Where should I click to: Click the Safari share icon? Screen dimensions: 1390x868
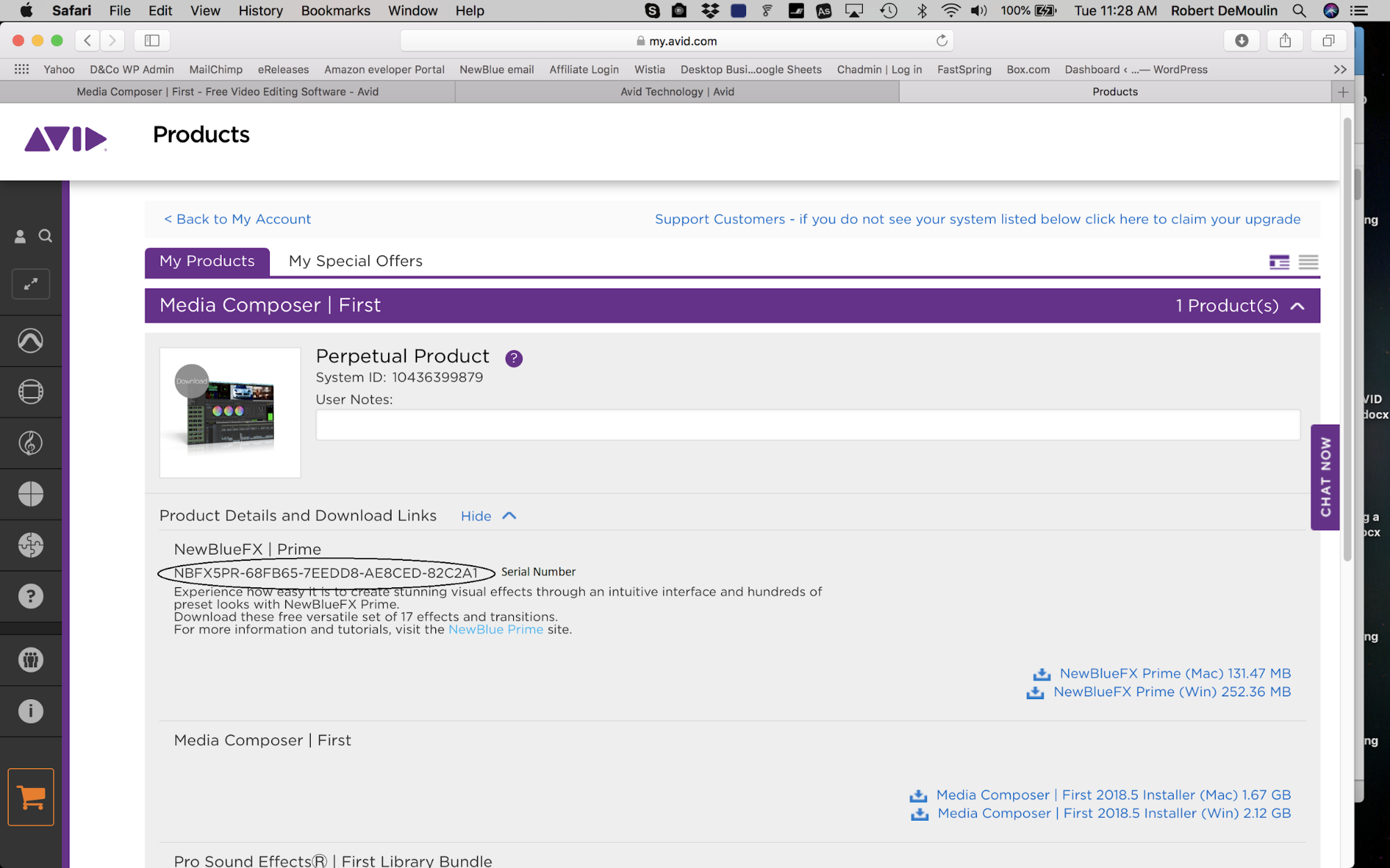pos(1285,41)
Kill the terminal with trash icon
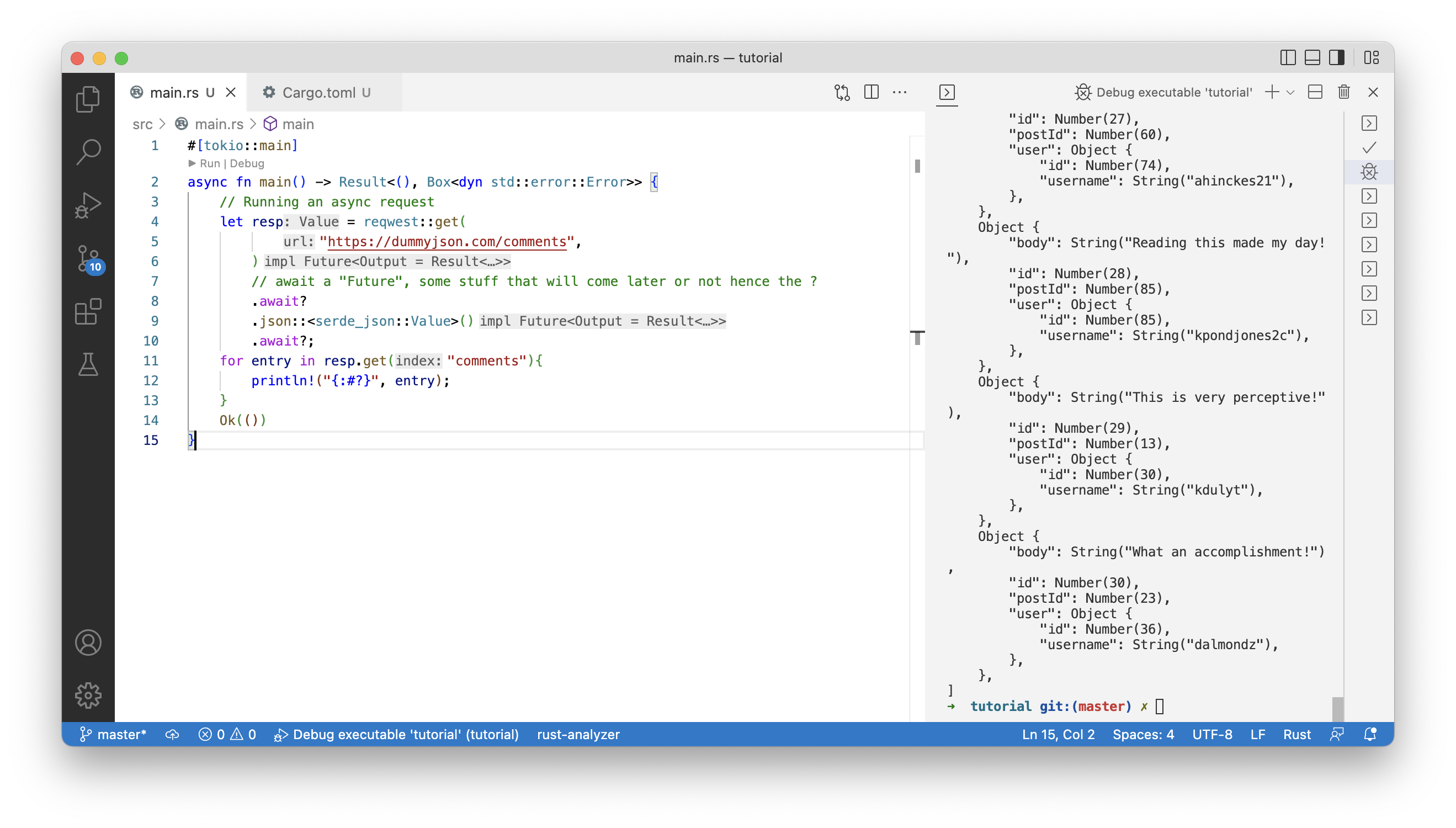The width and height of the screenshot is (1456, 828). (1344, 92)
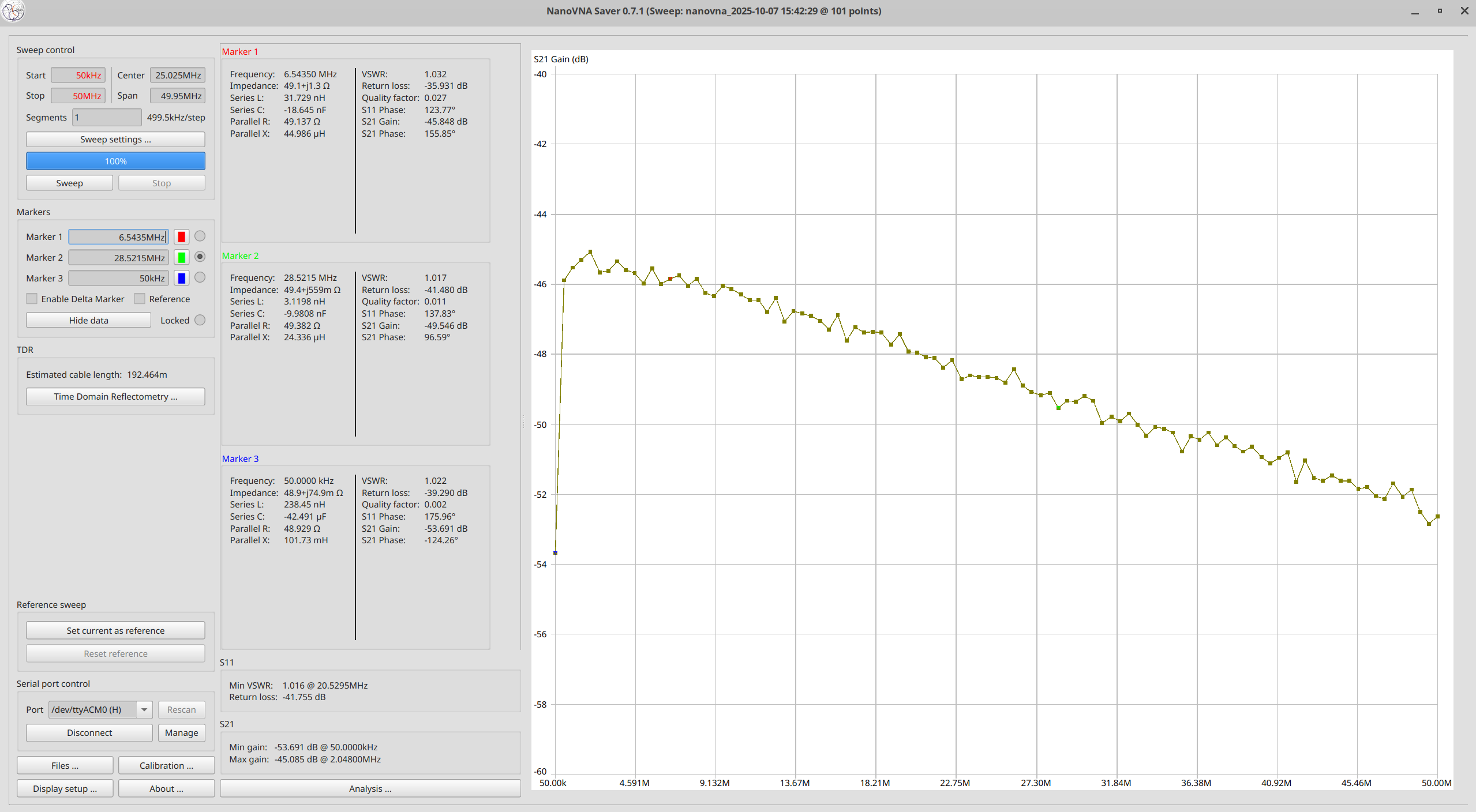Viewport: 1476px width, 812px height.
Task: Check the Reference checkbox
Action: coord(140,298)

◆ WHAT IS NEEDED: Leaving the pictures out, print every line of the listing exactly.

◆ SOLUTION TO THE EXERCISE:
Where should I click to: Click the Safari share icon? Screen dimensions: 1390x868
pos(1285,41)
Kill the terminal with trash icon
The width and height of the screenshot is (1456, 828). (1344, 92)
Viewport: 1476px width, 812px height.
Task: Check the Reference checkbox
Action: coord(140,298)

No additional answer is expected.